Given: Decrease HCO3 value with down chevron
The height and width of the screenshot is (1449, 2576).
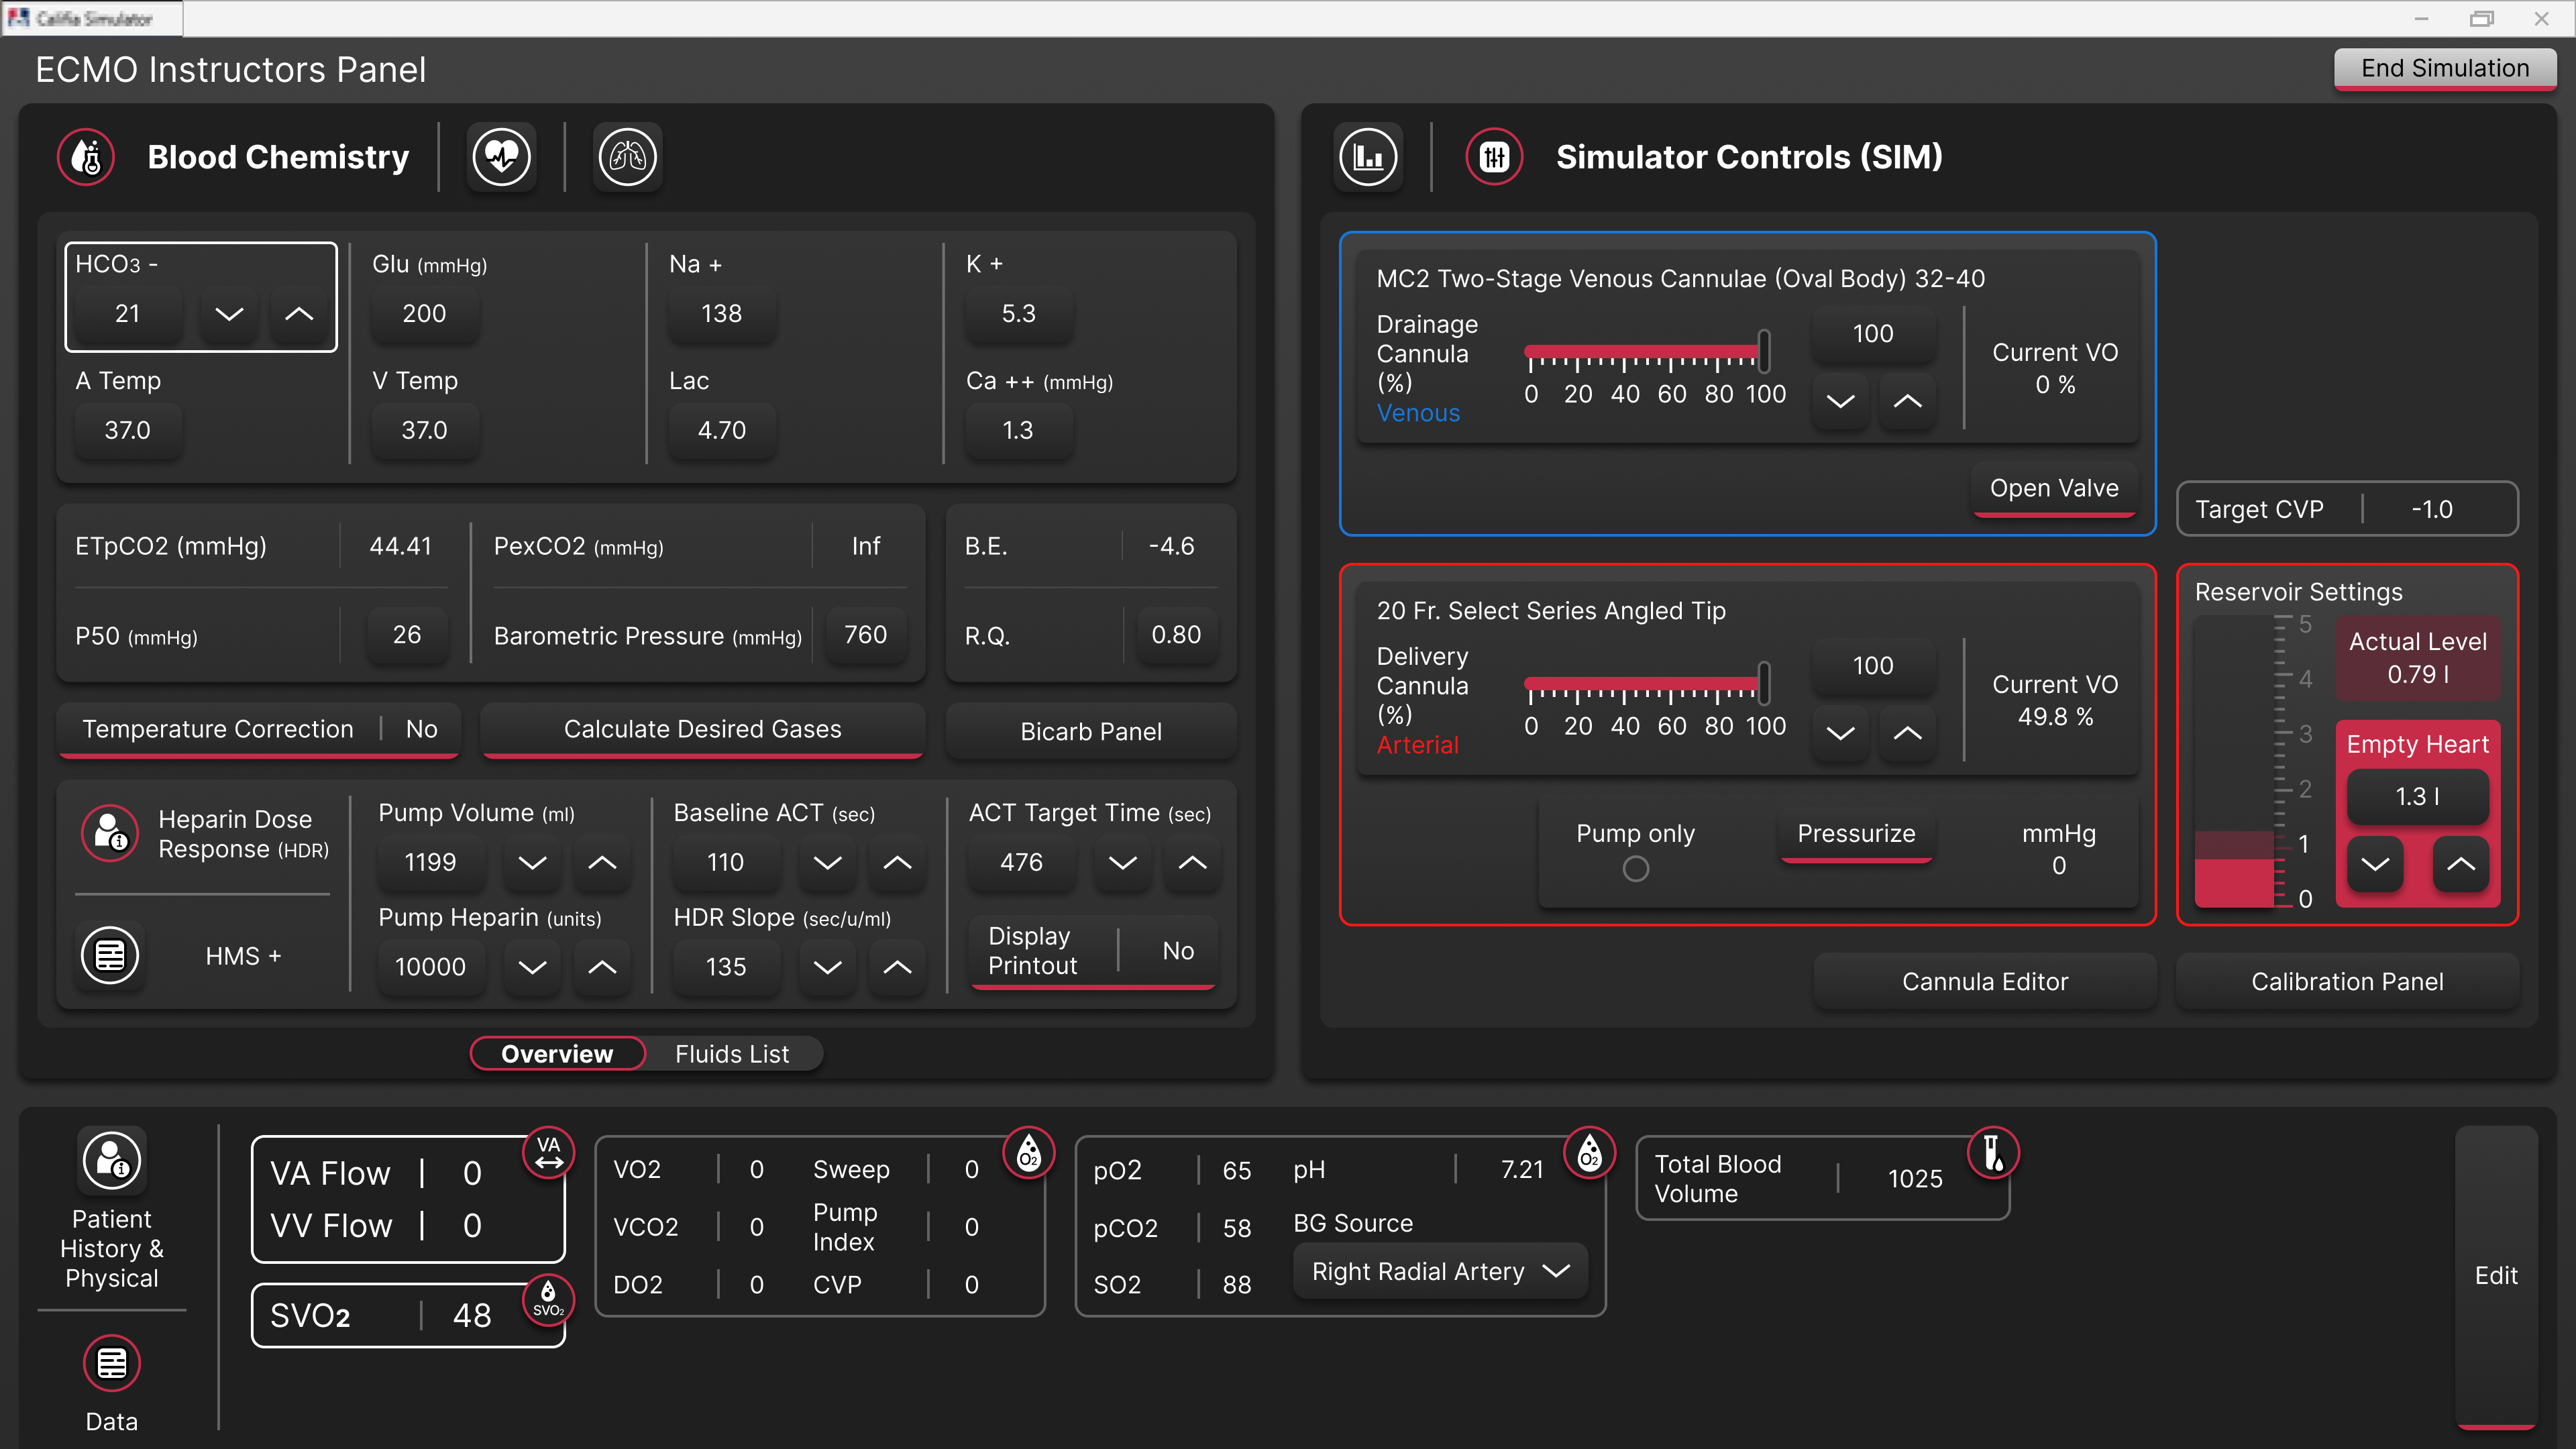Looking at the screenshot, I should [229, 314].
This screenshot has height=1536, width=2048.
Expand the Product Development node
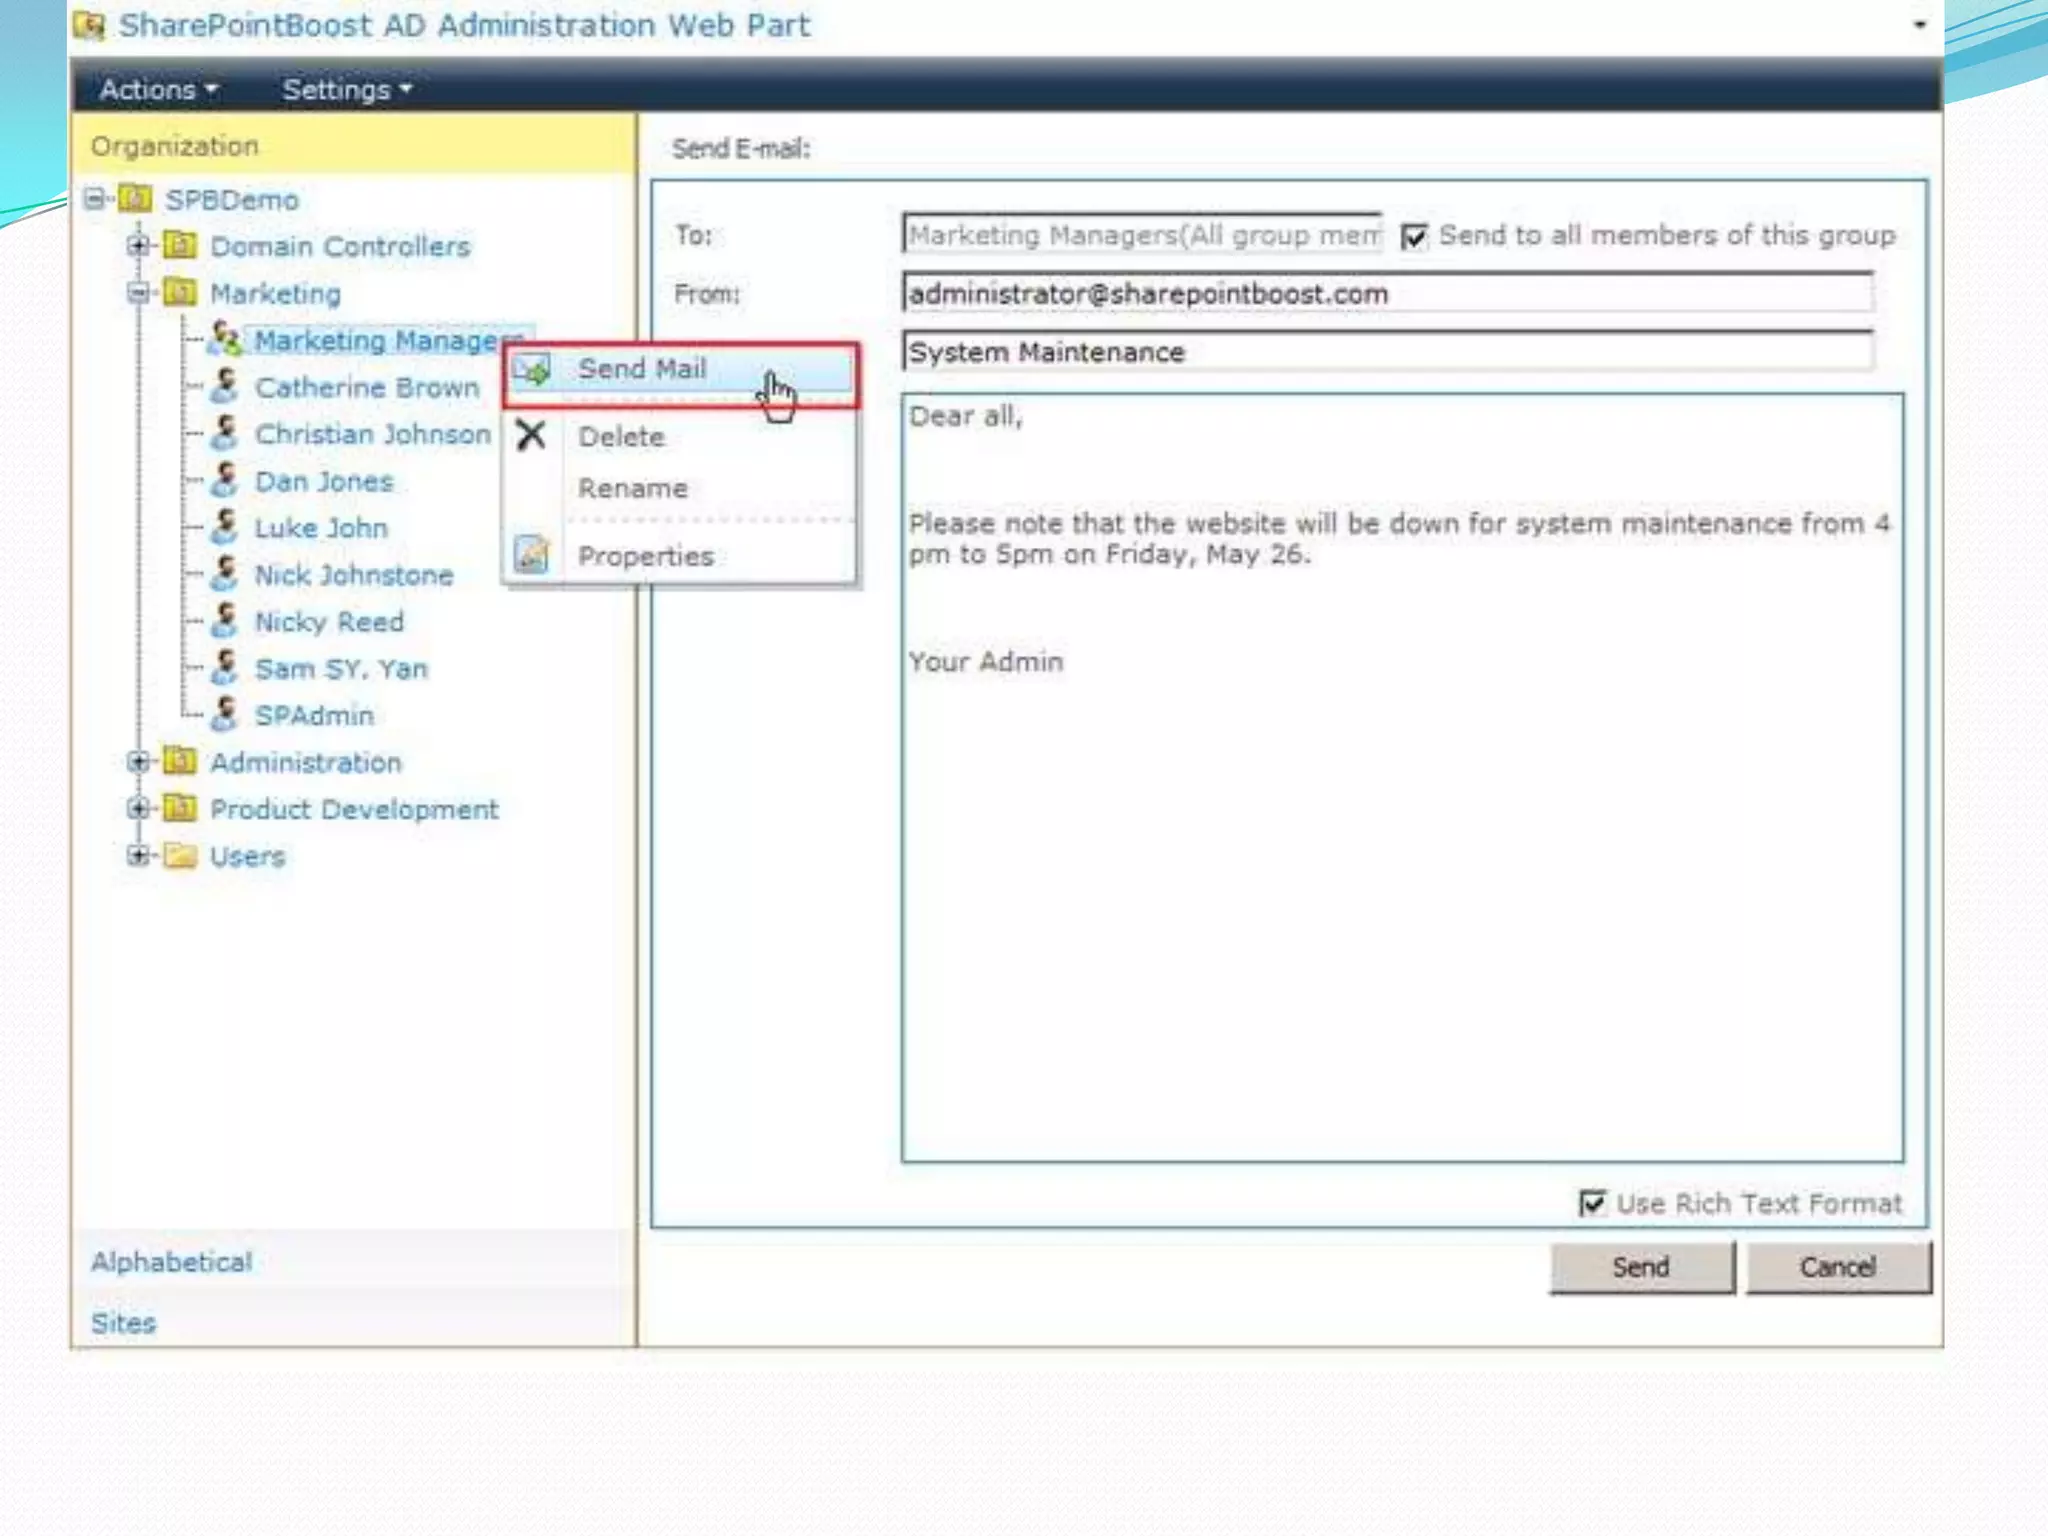click(138, 808)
◆ ◆ ◆ ◆ ◆ ◆ ◆
> What to work on: Would you give again exactly the lines from the line containing "The height and" through the end of the listing, both ends included, without any pictures?

> Result for this exercise:
The height and width of the screenshot is (1449, 2576).
Looking at the screenshot, I should [229, 314].
This screenshot has height=1536, width=2048.
Expand the Product Development node
click(138, 808)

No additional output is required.